Background: Ovarian cancer ranks sixth among women’s cancers globally and seventh among cancer-related deaths. Around 90% of ovarian cancers have an epithelial genesis. Steroid hormones like progesterone and estrogen largely influence the development of ovarian cancers. In ovarian neoplasms, the proliferation marker Ki 67 helps forecast the course of the disease. Objective: To study the immunohistochemical expression pattern of estrogen receptor (ER), progesterone receptor (PR), and Ki 67 in the surface epithelial ovarian tumors (SEOTs) and correlate the findings with the standard histopathological. Materials and Methods: This prospective study was conducted in the Department of Pathology, MKCG Medical College and Hospital, Brahmapur, from November 2020 to October 2022 on 62 surface epithelial ovarian tumor cases. All the patients were evaluated for standard histopathological parameters and immuno-histochemistry (IHC) status using ER, PR, and Ki 67 as primary antibodies.
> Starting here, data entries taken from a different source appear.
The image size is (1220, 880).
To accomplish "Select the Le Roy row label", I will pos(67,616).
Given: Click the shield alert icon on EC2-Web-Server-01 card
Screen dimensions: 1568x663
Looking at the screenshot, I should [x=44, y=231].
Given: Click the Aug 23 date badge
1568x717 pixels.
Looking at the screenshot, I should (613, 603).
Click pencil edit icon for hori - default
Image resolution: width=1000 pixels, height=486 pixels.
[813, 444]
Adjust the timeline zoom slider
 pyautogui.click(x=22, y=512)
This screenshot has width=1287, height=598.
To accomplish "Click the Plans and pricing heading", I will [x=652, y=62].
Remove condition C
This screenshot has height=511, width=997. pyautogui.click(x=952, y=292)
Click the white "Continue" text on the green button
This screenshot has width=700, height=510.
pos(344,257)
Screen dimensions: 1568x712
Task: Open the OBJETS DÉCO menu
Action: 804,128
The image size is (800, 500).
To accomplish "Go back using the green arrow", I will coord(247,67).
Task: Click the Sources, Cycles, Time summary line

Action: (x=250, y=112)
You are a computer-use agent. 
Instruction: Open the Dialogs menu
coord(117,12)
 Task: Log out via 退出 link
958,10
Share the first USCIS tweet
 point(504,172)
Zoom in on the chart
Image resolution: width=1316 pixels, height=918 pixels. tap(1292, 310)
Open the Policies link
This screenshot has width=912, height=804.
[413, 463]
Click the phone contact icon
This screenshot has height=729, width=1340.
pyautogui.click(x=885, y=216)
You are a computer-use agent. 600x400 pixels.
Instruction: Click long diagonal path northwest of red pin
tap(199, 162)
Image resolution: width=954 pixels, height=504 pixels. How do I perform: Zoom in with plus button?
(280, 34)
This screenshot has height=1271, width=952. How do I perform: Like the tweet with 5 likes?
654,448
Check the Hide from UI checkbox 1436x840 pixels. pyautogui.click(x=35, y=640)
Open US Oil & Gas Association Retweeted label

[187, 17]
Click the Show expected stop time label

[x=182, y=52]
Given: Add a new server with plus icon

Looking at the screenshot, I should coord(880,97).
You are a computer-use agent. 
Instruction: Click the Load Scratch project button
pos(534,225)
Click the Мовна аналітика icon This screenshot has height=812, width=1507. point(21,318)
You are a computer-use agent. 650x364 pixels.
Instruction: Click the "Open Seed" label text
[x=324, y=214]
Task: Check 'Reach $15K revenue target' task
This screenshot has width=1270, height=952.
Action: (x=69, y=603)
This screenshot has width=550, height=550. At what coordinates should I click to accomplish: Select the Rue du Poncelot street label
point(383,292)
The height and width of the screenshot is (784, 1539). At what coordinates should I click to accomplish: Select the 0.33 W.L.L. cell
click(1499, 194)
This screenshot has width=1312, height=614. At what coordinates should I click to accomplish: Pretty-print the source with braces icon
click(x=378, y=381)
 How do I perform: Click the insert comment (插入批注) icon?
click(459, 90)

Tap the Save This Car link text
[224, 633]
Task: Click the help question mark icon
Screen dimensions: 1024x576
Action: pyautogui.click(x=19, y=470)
Results: A total of 62 cases of SEOTs constituted the study group, of which 42 (67.74%) were benign, 5 (8.06%) were borderline, and 15 (24.2%) were malignant on histopathological evaluation: serous SEOTs (41, 66.12%), mucinous SEOTs (18, 29.03%), endometrioid SEOTs (2, 3.22%), and clear cell carcinoma (1, 1.61%). ER expression was more in malignant tumors (10/15; 66.66%) than in borderline (3/5; 60%) and benign (11/42; 26.19%), but the expression of PR was more in benign (27/42; 64.28%), followed by borderline (3/5; 60%) and malignant (8/15; 53.33%) SEOTs. Expression of Ki 67 was found to be more malignant (14/15; 93.33%) than borderline (4/5; 80%) and benign (2/42; 4.76%) SEOTs. Conclusion: ER and Ki 67 were expressed more in malignant, followed by borderline and benign, whereas PR expression was more innocent than borderline and malignant.